How to complete this task> Retype the data below without altering anything.

Material for the task>
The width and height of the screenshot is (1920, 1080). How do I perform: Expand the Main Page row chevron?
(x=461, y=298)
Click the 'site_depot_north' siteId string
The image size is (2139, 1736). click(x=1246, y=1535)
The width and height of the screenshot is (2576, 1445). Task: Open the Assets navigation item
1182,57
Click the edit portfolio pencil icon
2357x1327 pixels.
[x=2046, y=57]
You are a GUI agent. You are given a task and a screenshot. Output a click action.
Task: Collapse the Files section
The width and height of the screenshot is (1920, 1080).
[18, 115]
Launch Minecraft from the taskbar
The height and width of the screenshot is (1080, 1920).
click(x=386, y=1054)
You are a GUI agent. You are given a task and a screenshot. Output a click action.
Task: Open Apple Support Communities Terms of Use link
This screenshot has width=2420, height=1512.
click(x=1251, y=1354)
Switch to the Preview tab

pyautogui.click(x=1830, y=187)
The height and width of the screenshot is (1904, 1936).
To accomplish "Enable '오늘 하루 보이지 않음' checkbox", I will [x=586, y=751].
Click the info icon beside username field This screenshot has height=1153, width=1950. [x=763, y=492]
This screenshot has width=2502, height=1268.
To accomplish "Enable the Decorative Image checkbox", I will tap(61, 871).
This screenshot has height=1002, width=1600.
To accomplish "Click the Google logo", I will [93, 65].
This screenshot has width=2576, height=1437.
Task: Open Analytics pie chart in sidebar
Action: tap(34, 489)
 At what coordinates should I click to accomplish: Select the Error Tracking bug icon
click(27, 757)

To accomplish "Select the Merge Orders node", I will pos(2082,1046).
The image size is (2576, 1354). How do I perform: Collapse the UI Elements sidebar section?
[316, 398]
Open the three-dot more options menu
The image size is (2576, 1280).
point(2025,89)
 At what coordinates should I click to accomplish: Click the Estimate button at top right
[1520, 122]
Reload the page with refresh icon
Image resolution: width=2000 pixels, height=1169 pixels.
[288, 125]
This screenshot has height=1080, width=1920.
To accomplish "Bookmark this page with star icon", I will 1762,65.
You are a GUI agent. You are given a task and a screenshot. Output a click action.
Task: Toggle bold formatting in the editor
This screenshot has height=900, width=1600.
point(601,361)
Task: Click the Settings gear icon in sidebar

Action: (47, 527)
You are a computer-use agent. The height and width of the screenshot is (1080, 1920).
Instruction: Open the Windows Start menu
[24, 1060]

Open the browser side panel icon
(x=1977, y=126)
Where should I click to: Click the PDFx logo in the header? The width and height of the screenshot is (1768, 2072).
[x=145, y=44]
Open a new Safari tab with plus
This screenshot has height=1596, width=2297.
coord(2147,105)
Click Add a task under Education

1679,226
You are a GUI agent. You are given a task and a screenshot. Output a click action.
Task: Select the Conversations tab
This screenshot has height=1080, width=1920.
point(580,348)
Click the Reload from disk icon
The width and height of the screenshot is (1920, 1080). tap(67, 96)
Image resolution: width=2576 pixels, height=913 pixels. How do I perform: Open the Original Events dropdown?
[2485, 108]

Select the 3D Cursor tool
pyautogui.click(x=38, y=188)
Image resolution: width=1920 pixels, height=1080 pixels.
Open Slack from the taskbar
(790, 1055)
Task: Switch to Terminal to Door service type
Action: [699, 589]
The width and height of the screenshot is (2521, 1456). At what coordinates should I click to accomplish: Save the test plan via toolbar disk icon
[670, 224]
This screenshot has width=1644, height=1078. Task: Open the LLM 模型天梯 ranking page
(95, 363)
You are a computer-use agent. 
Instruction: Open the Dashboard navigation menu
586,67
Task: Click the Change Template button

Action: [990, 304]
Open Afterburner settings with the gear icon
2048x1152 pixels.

Completed exercise>
The width and height of the screenshot is (1920, 1080). How do I perform: Expand the Main Page row chevron?
(x=461, y=298)
Click the 'site_depot_north' siteId string
The image size is (2139, 1736). click(x=1246, y=1535)
The width and height of the screenshot is (2576, 1445). Task: Open the Assets navigation item
1182,57
Click the edit portfolio pencil icon
2357x1327 pixels.
[x=2046, y=57]
You are a GUI agent. You are given a task and a screenshot. Output a click action.
Task: Collapse the Files section
The width and height of the screenshot is (1920, 1080).
[18, 115]
Launch Minecraft from the taskbar
The height and width of the screenshot is (1080, 1920).
click(x=386, y=1054)
You are a GUI agent. You are given a task and a screenshot. Output a click action.
Task: Open Apple Support Communities Terms of Use link
This screenshot has width=2420, height=1512.
click(x=1251, y=1354)
Switch to the Preview tab

pyautogui.click(x=1830, y=187)
The height and width of the screenshot is (1904, 1936).
To accomplish "Enable '오늘 하루 보이지 않음' checkbox", I will [x=586, y=751].
Click the info icon beside username field This screenshot has height=1153, width=1950. [x=763, y=492]
This screenshot has width=2502, height=1268.
To accomplish "Enable the Decorative Image checkbox", I will tap(61, 871).
This screenshot has height=1002, width=1600.
To accomplish "Click the Google logo", I will [93, 65].
This screenshot has width=2576, height=1437.
Task: Open Analytics pie chart in sidebar
Action: tap(34, 489)
 At what coordinates should I click to accomplish: Select the Error Tracking bug icon
click(27, 757)

To accomplish "Select the Merge Orders node", I will pos(2082,1046).
The image size is (2576, 1354). How do I perform: Collapse the UI Elements sidebar section?
[316, 398]
Open the three-dot more options menu
The image size is (2576, 1280).
point(2025,89)
 At what coordinates should I click to accomplish: Click the Estimate button at top right
[1520, 122]
Reload the page with refresh icon
Image resolution: width=2000 pixels, height=1169 pixels.
[288, 125]
This screenshot has height=1080, width=1920.
To accomplish "Bookmark this page with star icon", I will 1762,65.
You are a GUI agent. You are given a task and a screenshot. Output a click action.
Task: Toggle bold formatting in the editor
This screenshot has height=900, width=1600.
point(601,361)
Task: Click the Settings gear icon in sidebar

Action: (47, 527)
You are a computer-use agent. The height and width of the screenshot is (1080, 1920).
Instruction: Open the Windows Start menu
[24, 1060]

Open the browser side panel icon
(x=1977, y=126)
Where should I click to: Click the PDFx logo in the header? The width and height of the screenshot is (1768, 2072).
[x=145, y=44]
Open a new Safari tab with plus
This screenshot has height=1596, width=2297.
coord(2147,105)
Click Add a task under Education

1679,226
You are a GUI agent. You are given a task and a screenshot. Output a click action.
Task: Select the Conversations tab
This screenshot has height=1080, width=1920.
point(580,348)
Click the Reload from disk icon
The width and height of the screenshot is (1920, 1080). tap(67, 96)
Image resolution: width=2576 pixels, height=913 pixels. How do I perform: Open the Original Events dropdown?
[2485, 108]

Select the 3D Cursor tool
pyautogui.click(x=38, y=188)
Image resolution: width=1920 pixels, height=1080 pixels.
Open Slack from the taskbar
(790, 1055)
Task: Switch to Terminal to Door service type
Action: [699, 589]
The width and height of the screenshot is (2521, 1456). At what coordinates should I click to accomplish: Save the test plan via toolbar disk icon
[670, 224]
This screenshot has width=1644, height=1078. Task: Open the LLM 模型天梯 ranking page
(95, 363)
You are a computer-use agent. 
Instruction: Open the Dashboard navigation menu
586,67
Task: Click the Change Template button

Action: [990, 304]
Open Afterburner settings with the gear icon
2048x1152 pixels.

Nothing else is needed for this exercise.